-- Start of Source text --
As the custodians of the court’s funds, revenues, records, properties and premises, clerks of court perform very delicate functions and are liable for any loss, shortage, destruction or impairment thereof.[1] It is presumed that they have familiarized themselves with the various statutes and administrative circulars pertinent to their functions to effectively discharge their duties and responsibilities. Aside from being the custodian of the court’s funds and property, a clerk of court is also entrusted with the responsibility of implementing regulations regarding fiduciary funds.[2] No protestations of good faith can justify non-compliance with the circulars designed to promote full accountability of government funds.[3]

On August 19, 2002, Carlomagno Toribio, acting on behalf of the Spouses Iluminada A. Zuasola and Roger V. Zuasola, filed a letter-complaint against Atty. Fermin M. Ofilas, Clerk of Court VI and Ex-Oficio Sheriff, RTC-OCC, San Mateo, Rizal with the Office of the Court Administrator.[4] Together with the letter-complaint, Toribio filed the Affidavit-Complaint[5] of the Zuasola spouses, stating that on October 1, 1999, Iluminada sought to redeem a parcel of land from Ernesto E. Braña; that the land had been mortgaged by her brother, Wilfredo Antonio, to Braña to secure payment of a loan; that the mortgage was foreclosed and the property sold at public auction to Braña for P3,000,000.00; that Mrs. Zuasola deposited with respondent clerk of court the amount of P3,108,070.00, consisting of P108,070.00 in cash[6] and P3,000,000.00 in Manager’s Check,[7] issued by the RCBC Savings Bank, San Mateo, Rizal Branch; that respondent executed a Deed of Redemption[8] dated October 1, 1999 in favor of Iluminada.

Thereafter, Iluminada learned that on January 12, 2000, Braña executed an Affidavit of Consolidation stating that there was no valid redemption of the property. It was discovered that the RCBC Manager’s Check entrusted to respondent was deposited in his personal account in the Merchant Bank, San Mateo, Rizal Branch under Savings Account No. 50000357 on October 5, 1999.

The money earned interest in respondent’s personal account. On October 12, 2000, respondent transferred the amount of P3,640,278.00 in the Sheriff’s Trust Fund to the Land Bank of the Philippines, but the redemption period had by then expired.

Wilfredo Antonio, brother of Iluminada A. Zuasola, likewise executed an affidavit stating that his sister withdrew her intent to redeem the property because Braña had demanded the sum of P12,776,053.32. Iluminada thereafter tried to recover the entire deposit from respondent, who returned the amount, less the charges for the redemption.

In his Comment,[9] respondent alleged that the objective of the complainants was to recover the interest earned by the redemption money. He stated that on October 1, 1999, before the expiry of the one-year redemption period, the mortgagor, Wilfredo Antonio, through his sister Iluminada, tendered the sum of P3,000,000.00 in RCBC Manager’s Check No. 038375 and cash amounting to P108,070.00.[10] That afternoon, Iluminada tendered another cash amount of P336,000.00 as additional redemption money. On October 4, 1999, he notified[11] Braña about Zuasola’s intention to redeem the property and advised him to claim the redemption money at his office and to surrender the title OCT No. P-935.
-- End of Source text --
-- Start of Data provided --
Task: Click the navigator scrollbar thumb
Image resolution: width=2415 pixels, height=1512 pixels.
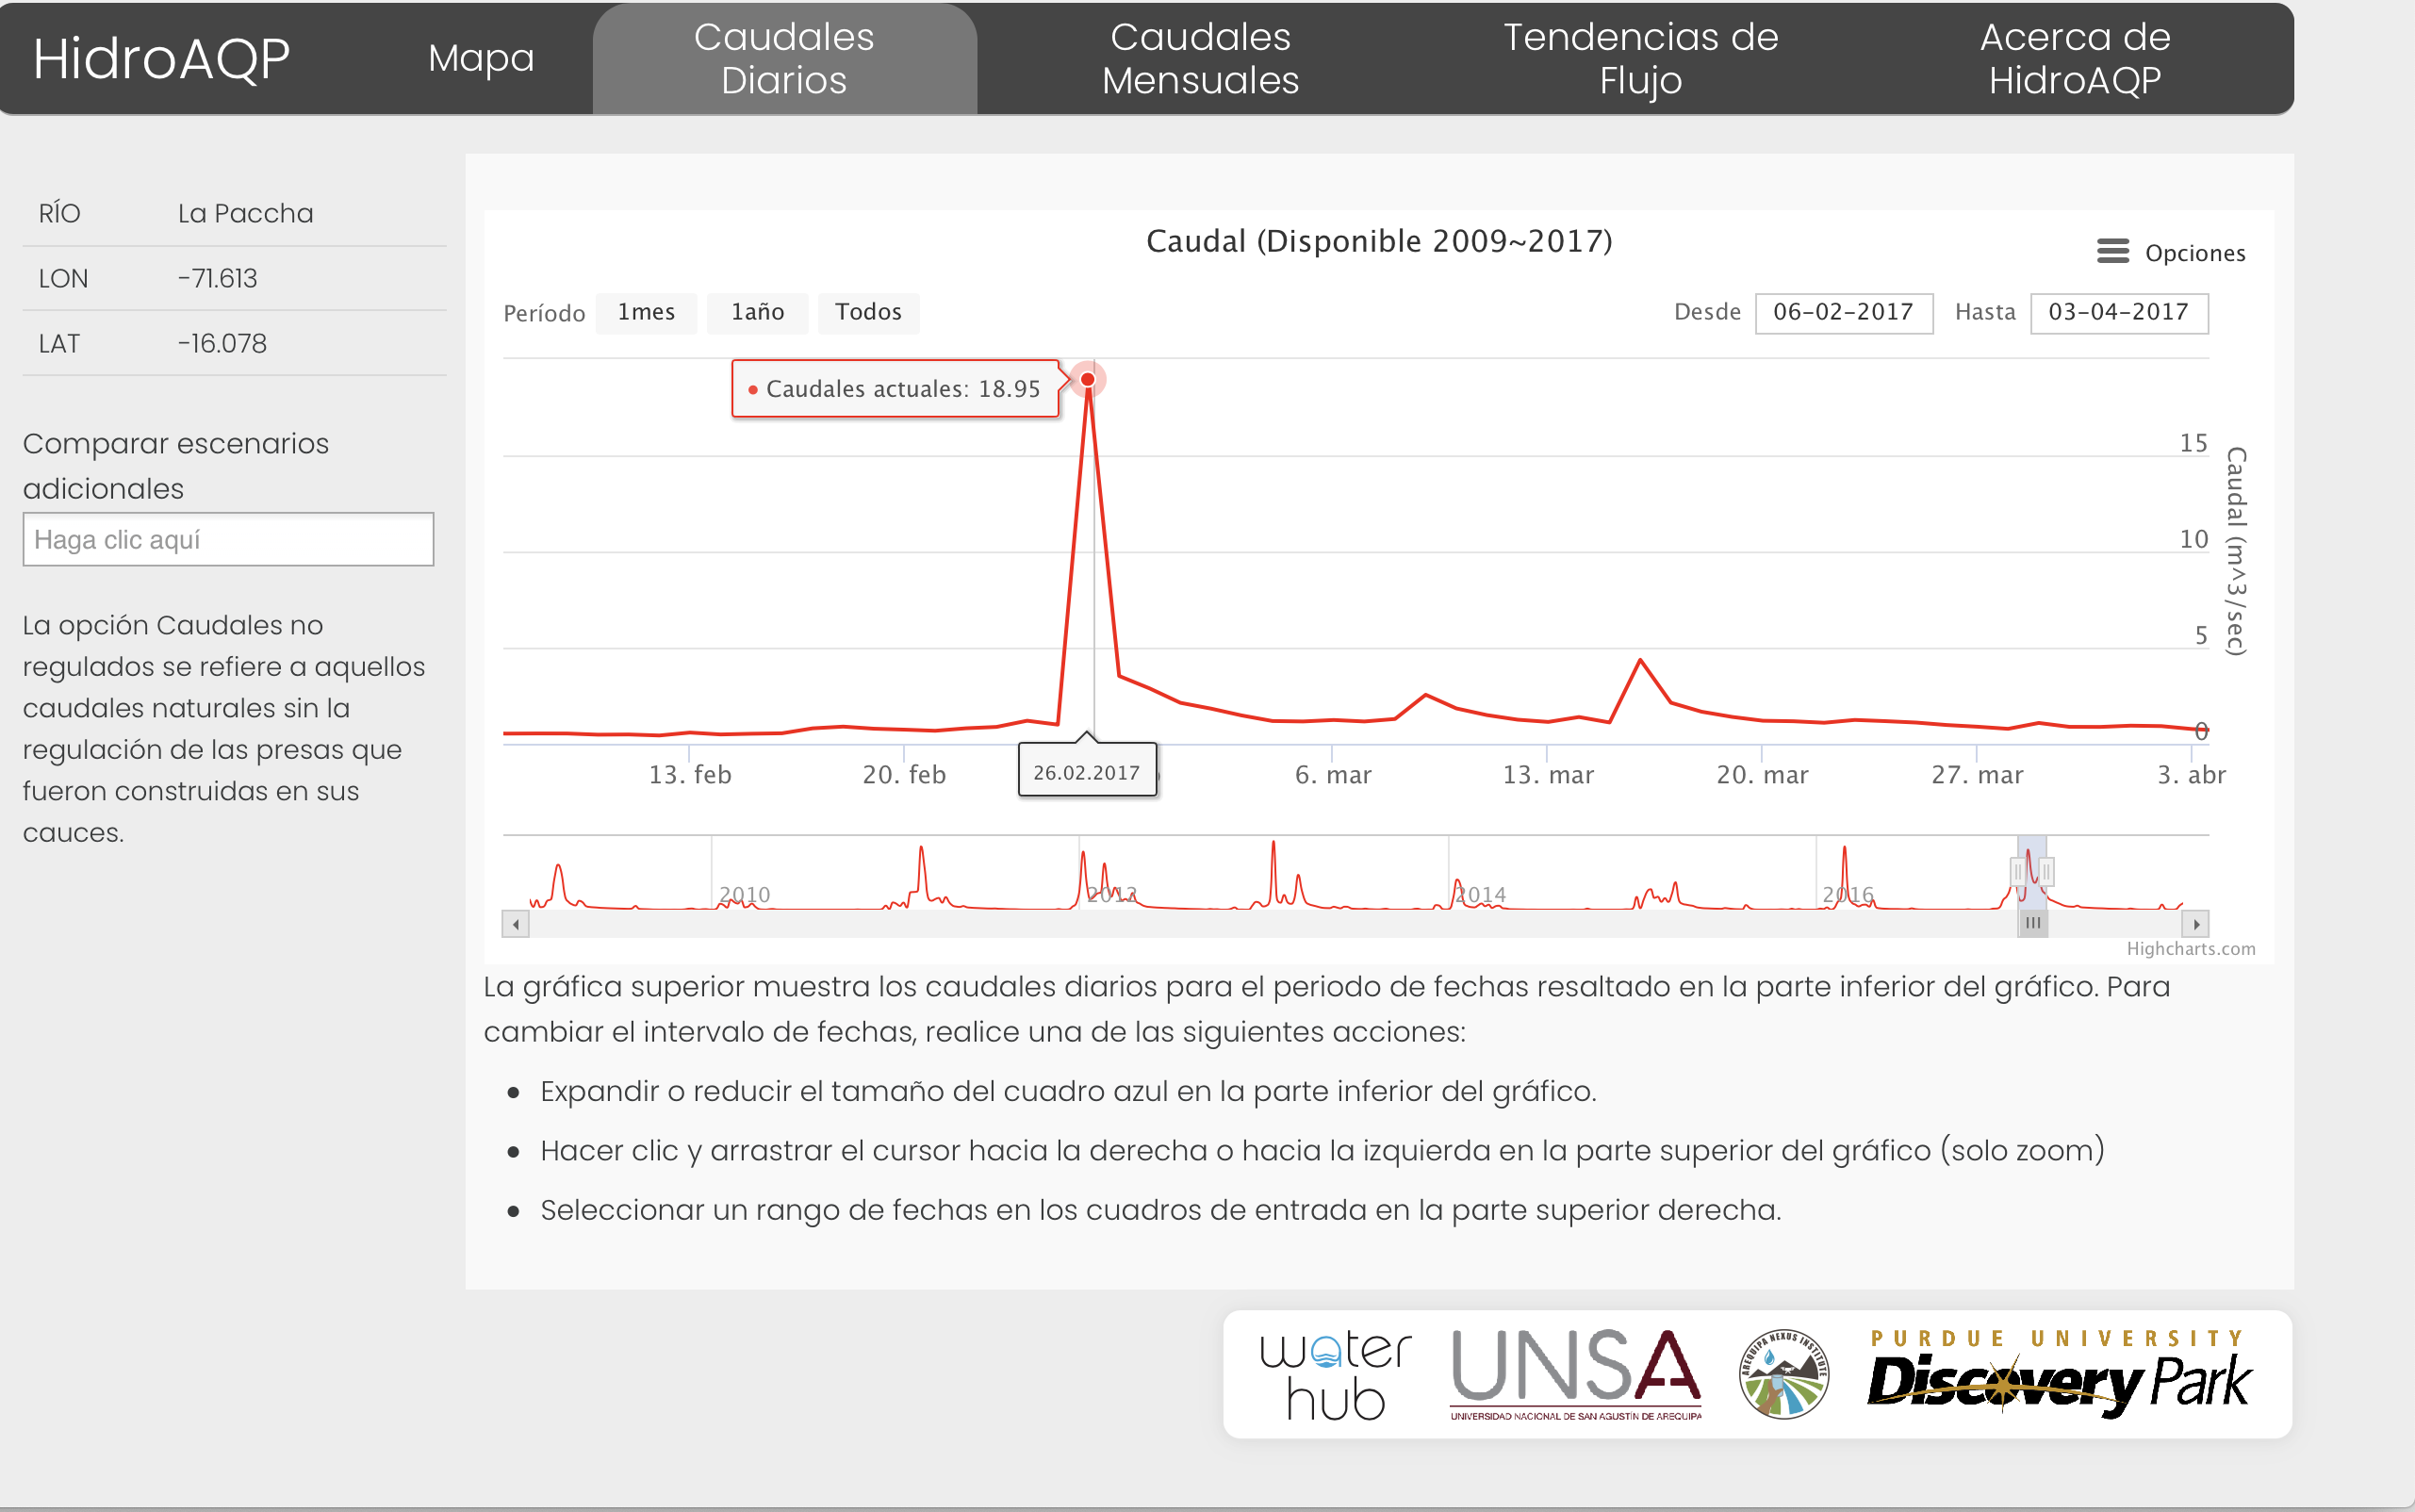Action: [x=2032, y=924]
-- End of Data provided --
Aim of the exercise: Reproduce verbatim the portion of the clerk of court case text between "The money earned" and "by then expired.", inclusive.

Answer to this task:
The money earned interest in respondent’s personal account. On October 12, 2000, respondent transferred the amount of P3,640,278.00 in the Sheriff’s Trust Fund to the Land Bank of the Philippines, but the redemption period had by then expired.